Le chef conservateur Andrew Scheer est lui-même est opposé à l'avortement. L'année dernière, pendant sa campagne à la direction, il avait délégué à cet événement des députés qui l'appuyaient afin qu'ils le présentent comme «un des trois candidats pro-vie».

Réprimande ?

Au Parti conservateur, on a refusé de dire si Ted Falk avait été réprimandé ou s'il s'exposait à une sanction disciplinaire quelconque, jeudi.
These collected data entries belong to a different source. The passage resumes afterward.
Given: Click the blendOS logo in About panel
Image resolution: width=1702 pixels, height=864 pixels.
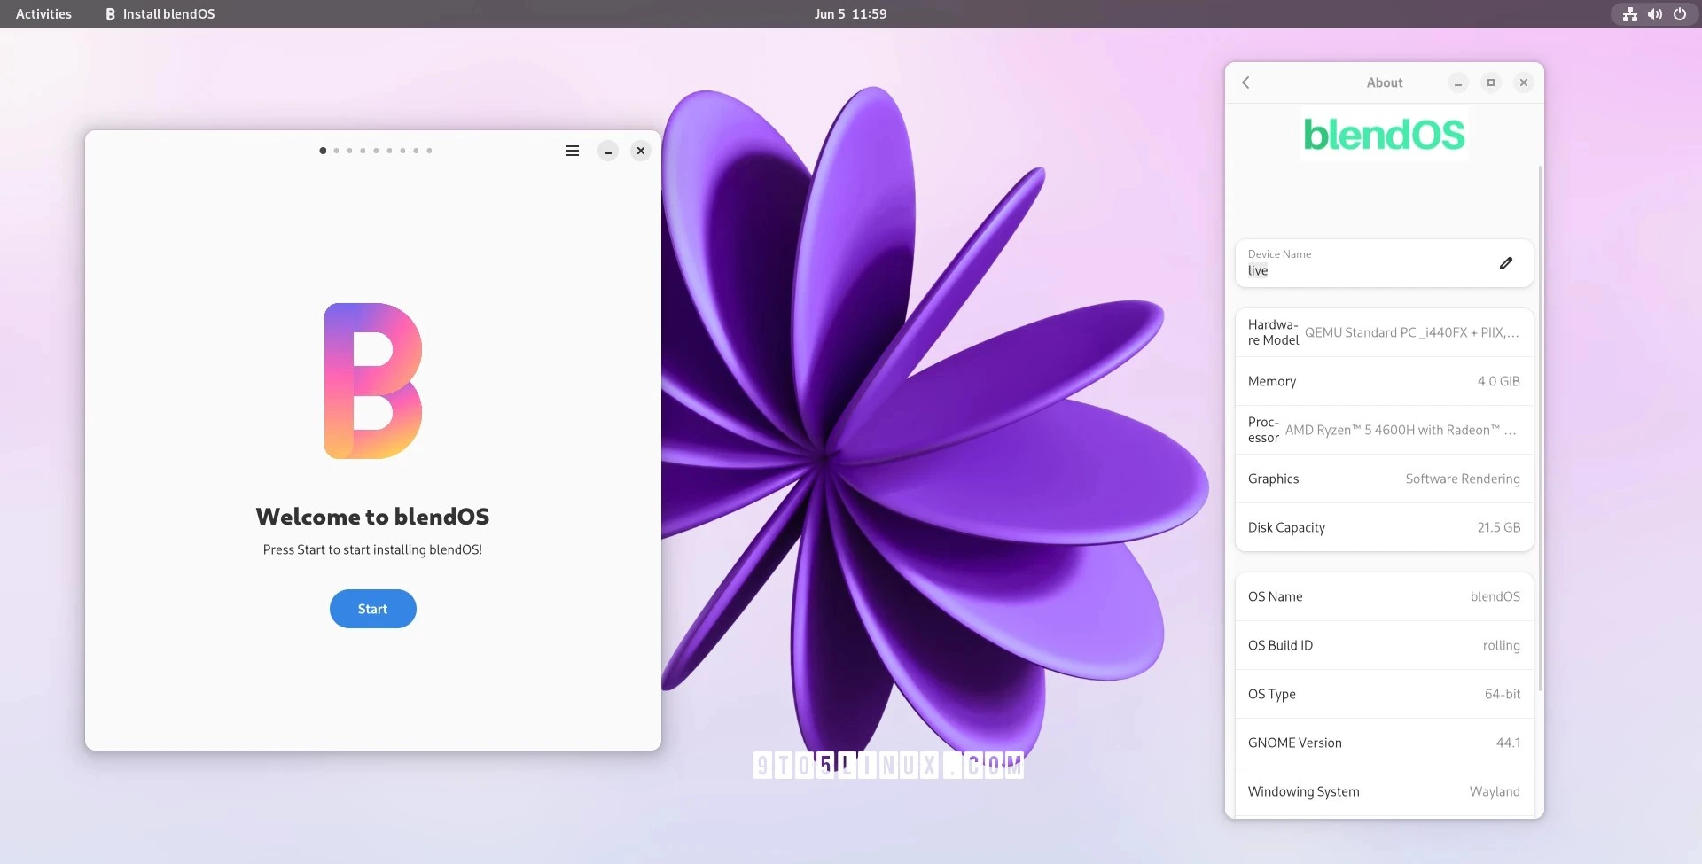Looking at the screenshot, I should coord(1384,135).
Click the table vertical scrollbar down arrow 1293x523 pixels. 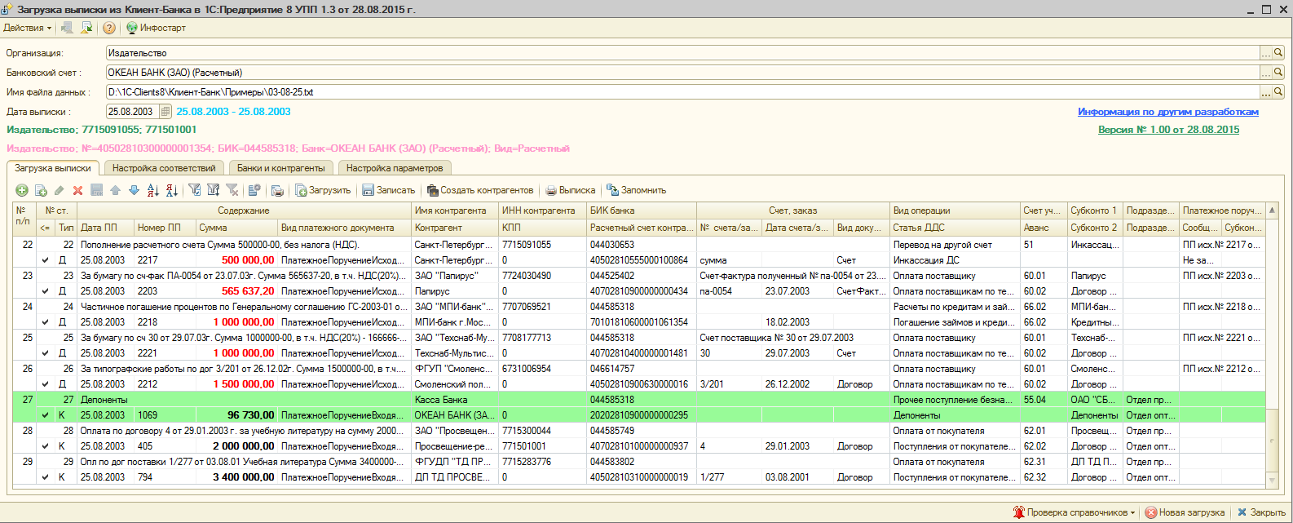1273,482
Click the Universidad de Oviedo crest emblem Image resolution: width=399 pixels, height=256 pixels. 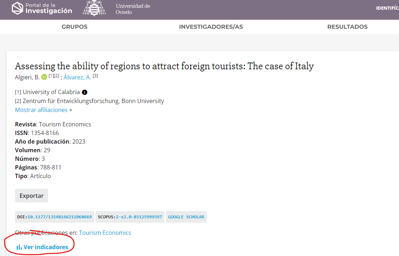[94, 8]
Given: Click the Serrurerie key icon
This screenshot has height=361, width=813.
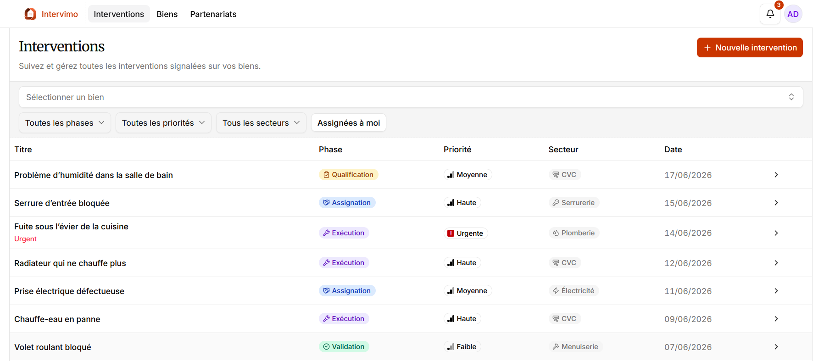Looking at the screenshot, I should [556, 203].
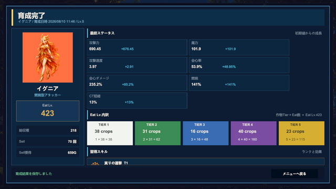Click the 実りの連撃 skill icon
Image resolution: width=336 pixels, height=189 pixels.
[95, 163]
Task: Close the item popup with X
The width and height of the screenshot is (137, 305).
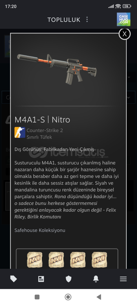Action: pos(124,34)
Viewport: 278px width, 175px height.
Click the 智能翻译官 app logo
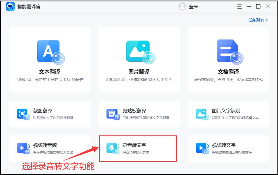pos(10,6)
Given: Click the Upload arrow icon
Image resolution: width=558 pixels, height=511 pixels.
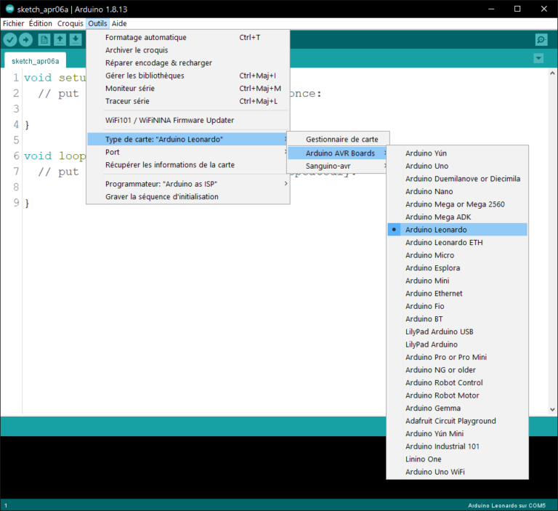Looking at the screenshot, I should pos(26,40).
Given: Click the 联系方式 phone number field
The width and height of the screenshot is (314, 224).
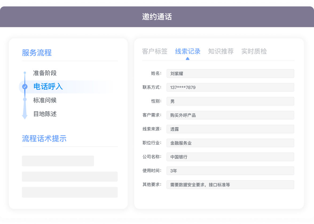Looking at the screenshot, I should pyautogui.click(x=230, y=87).
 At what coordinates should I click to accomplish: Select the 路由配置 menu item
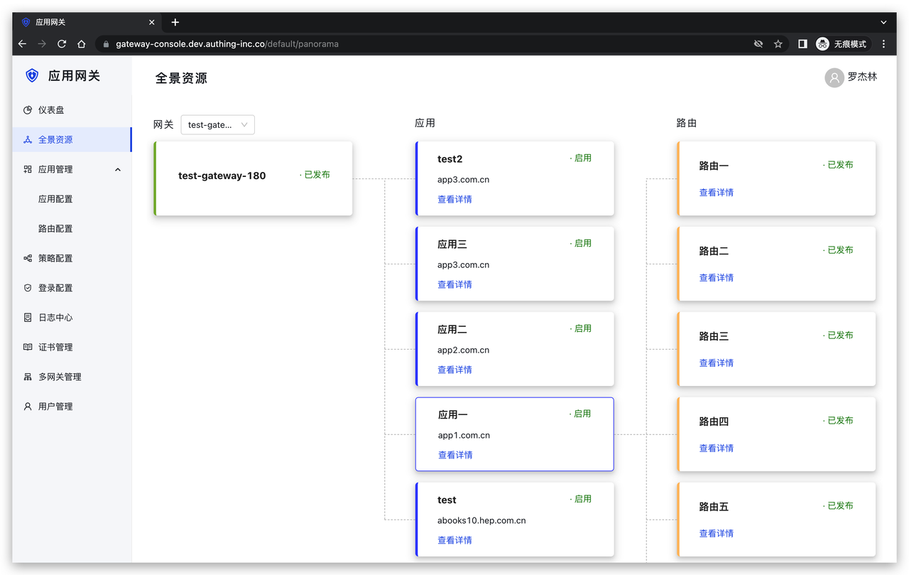click(56, 228)
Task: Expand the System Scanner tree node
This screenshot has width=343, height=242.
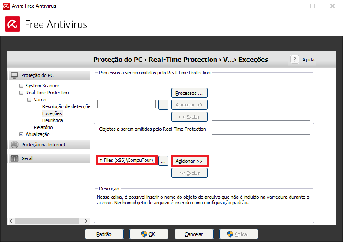Action: pyautogui.click(x=21, y=86)
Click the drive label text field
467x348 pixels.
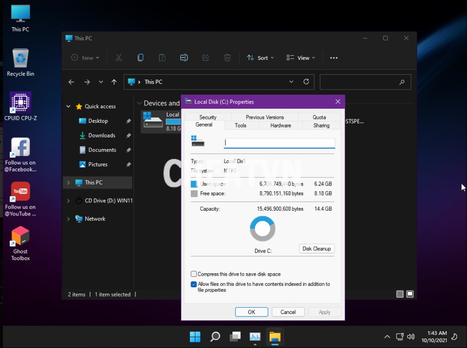coord(279,143)
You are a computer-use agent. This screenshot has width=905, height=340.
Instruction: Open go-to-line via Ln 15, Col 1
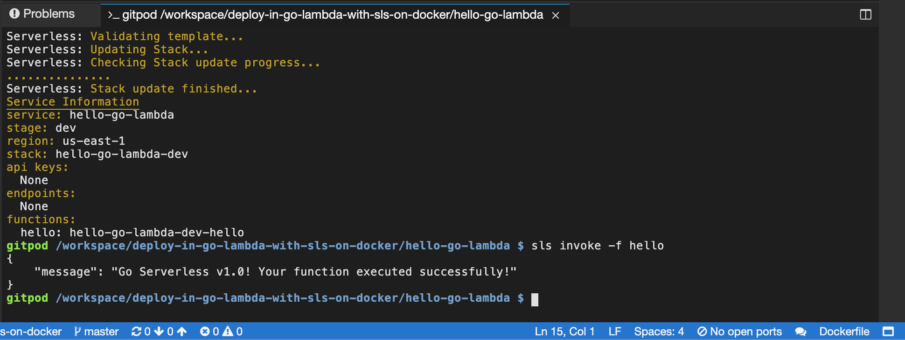[x=564, y=331]
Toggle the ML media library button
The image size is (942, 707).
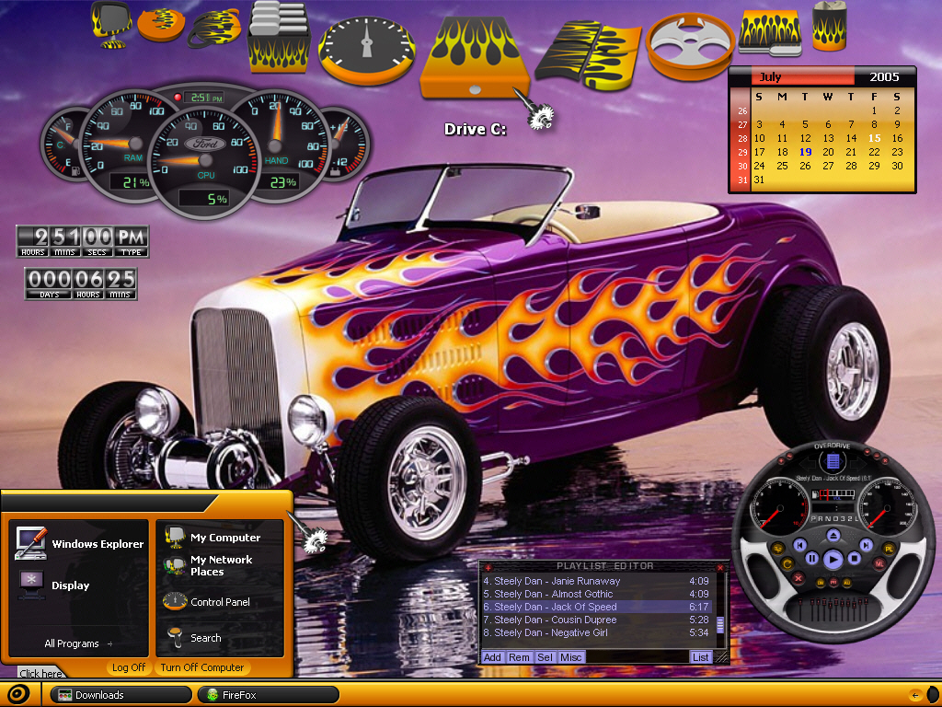click(x=879, y=564)
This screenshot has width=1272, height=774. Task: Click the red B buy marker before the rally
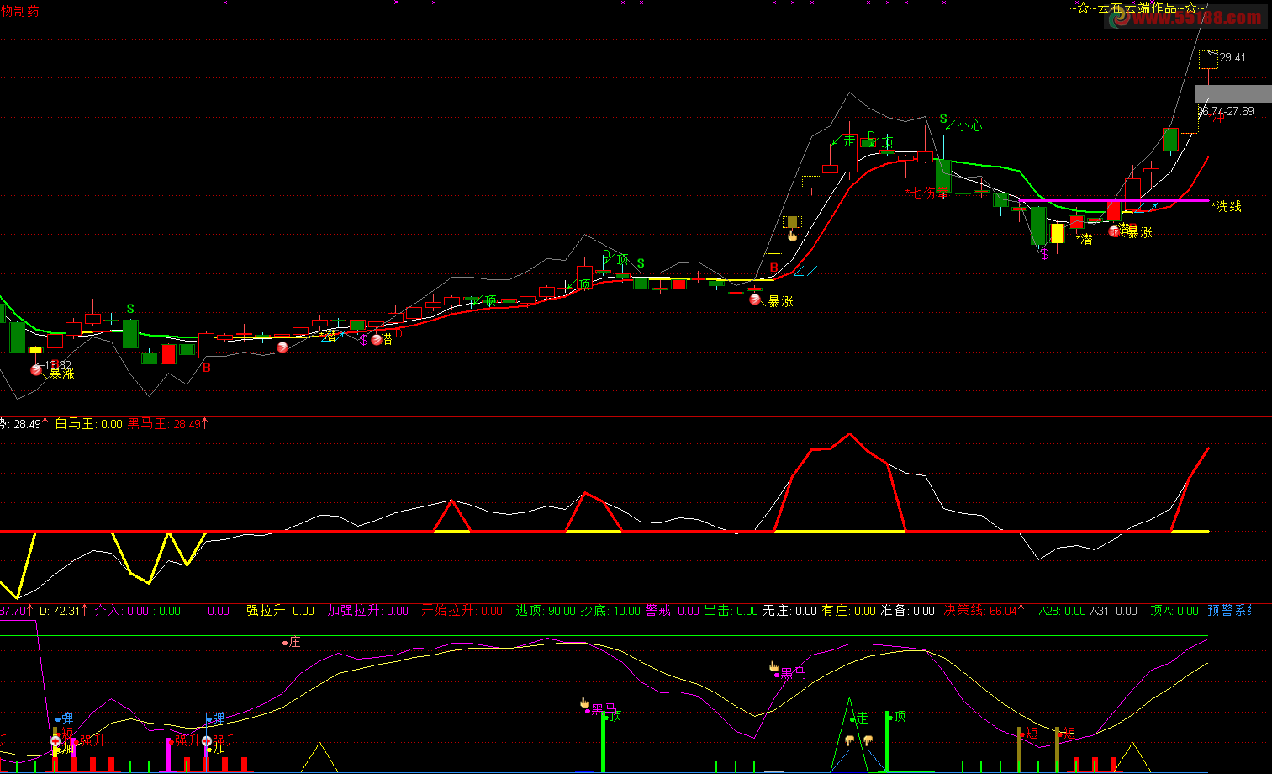774,268
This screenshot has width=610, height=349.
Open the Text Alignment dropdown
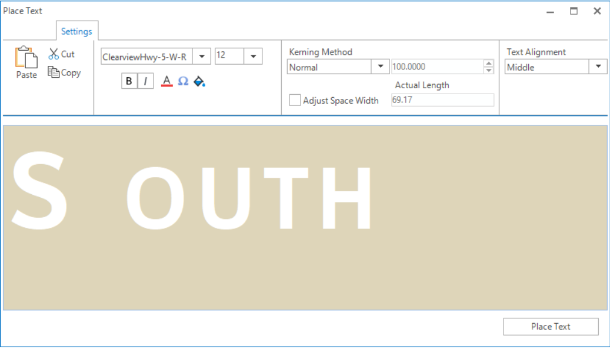[598, 67]
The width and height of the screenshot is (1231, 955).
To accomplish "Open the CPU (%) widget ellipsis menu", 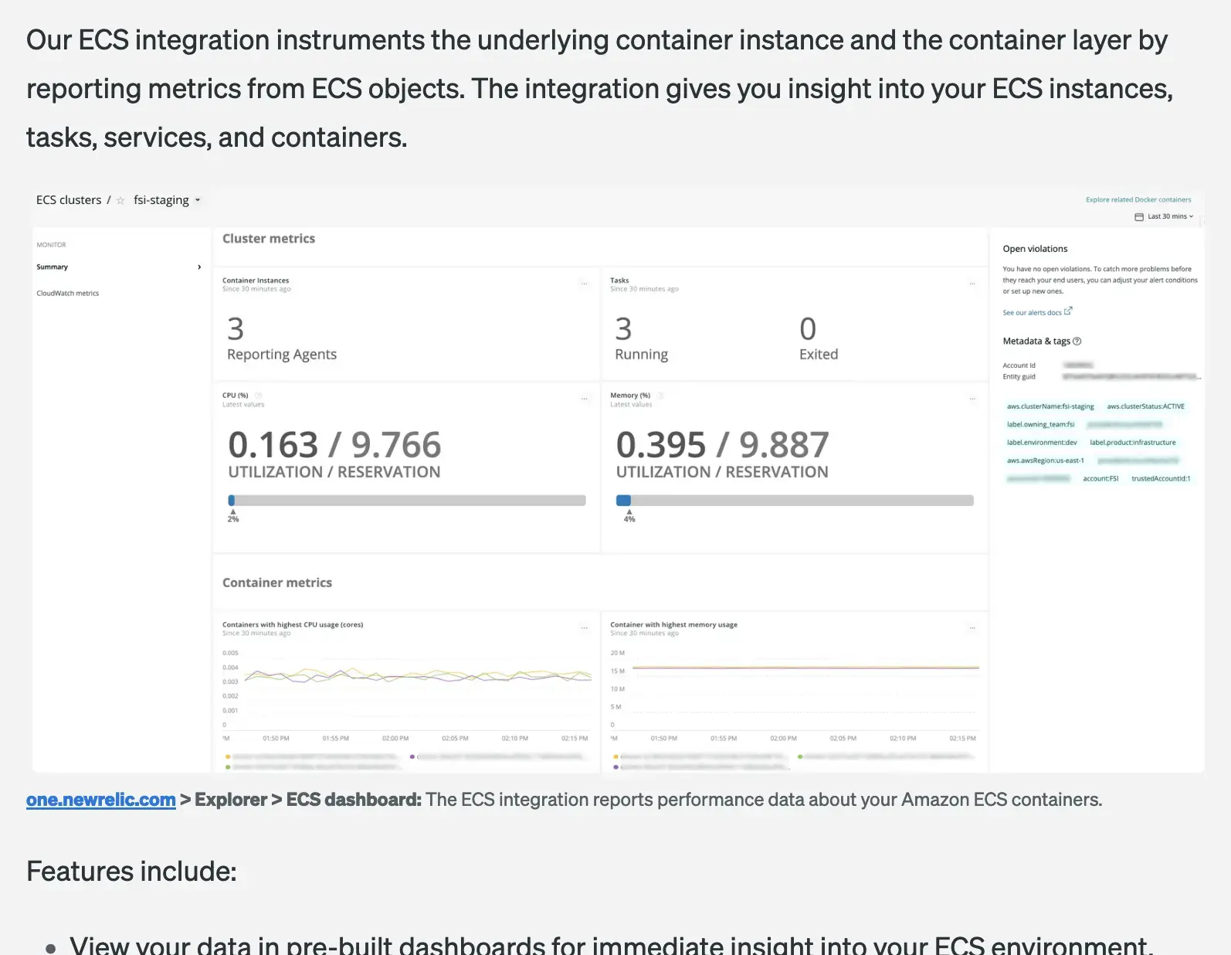I will (x=584, y=399).
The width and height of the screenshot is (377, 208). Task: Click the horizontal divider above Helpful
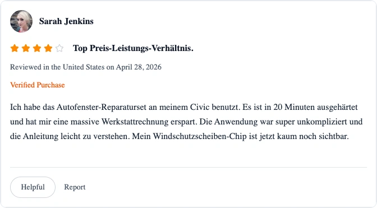(189, 167)
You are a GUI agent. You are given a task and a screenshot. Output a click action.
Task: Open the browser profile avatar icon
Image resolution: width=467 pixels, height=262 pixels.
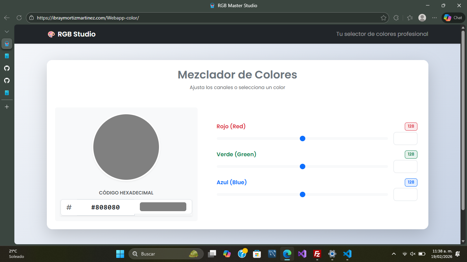pyautogui.click(x=422, y=18)
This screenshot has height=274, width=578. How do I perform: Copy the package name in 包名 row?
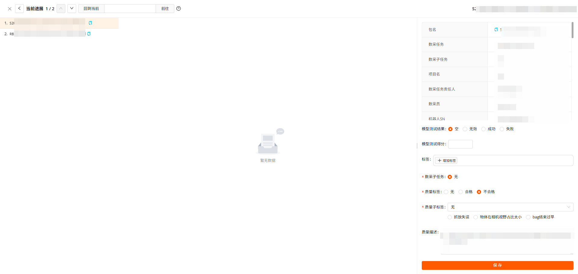point(496,29)
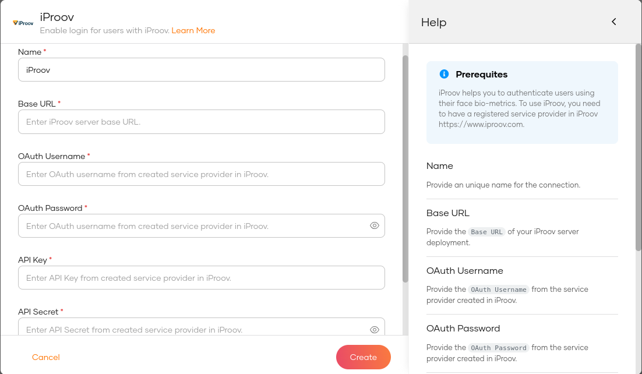
Task: Click the Create button
Action: coord(363,357)
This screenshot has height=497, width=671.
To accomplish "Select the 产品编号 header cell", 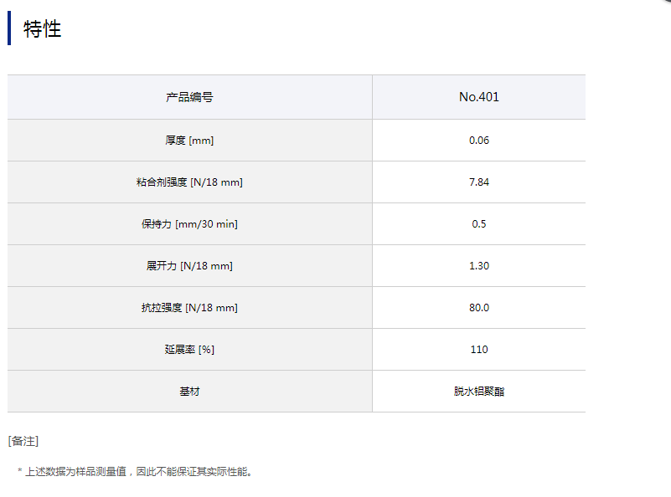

Le bureau du whip de l'opposition officielle, Mark Strahl, a transféré le dossier au bureau du chef, Andrew Scheer.

Le chef de l'opposition n'a pas précisé ce qu'il comptait faire avec son député. «Comme cela a toujours été le cas, un gouvernement conservateur respectera les décisions judiciaires antérieures sur ce sujet», a-t-il déclaré.

«J'ai dit à maintes reprises que nous ne présenterons pas de projet de loi sur cette question controversée et que nous nous concentrerons plutôt sur la promotion de politiques qui unissent tous les Canadiens», a ajouté M. Scheer dans un courriel transmis par son bureau.

Chez les libéraux, la ministre Mélanie Joly n'a pas voulu dire si le chef devrait taper sur les doigts de l'élu. «Je n'ai aucune envie de me mettre dans les souliers d'Andrew Scheer présentement, parce que ce n'est vraiment pas une position qui est agréable», a-t-elle lâché.

Selon le député néo-démocrate Nathan Cullen, l'élu conservateur au coeur de cette affaire devrait faire acte de contrition.

«Les gens peuvent crier un tas de choses stupides en Chambre, je l'ai constaté plus d'une fois. Je pense que la bonne chose à faire serait de s'excuser. Crier des choses comme celle-ci fait reculer les droits des femmes, et on n'a pas besoin de ça en 2018», a-t-il souligné.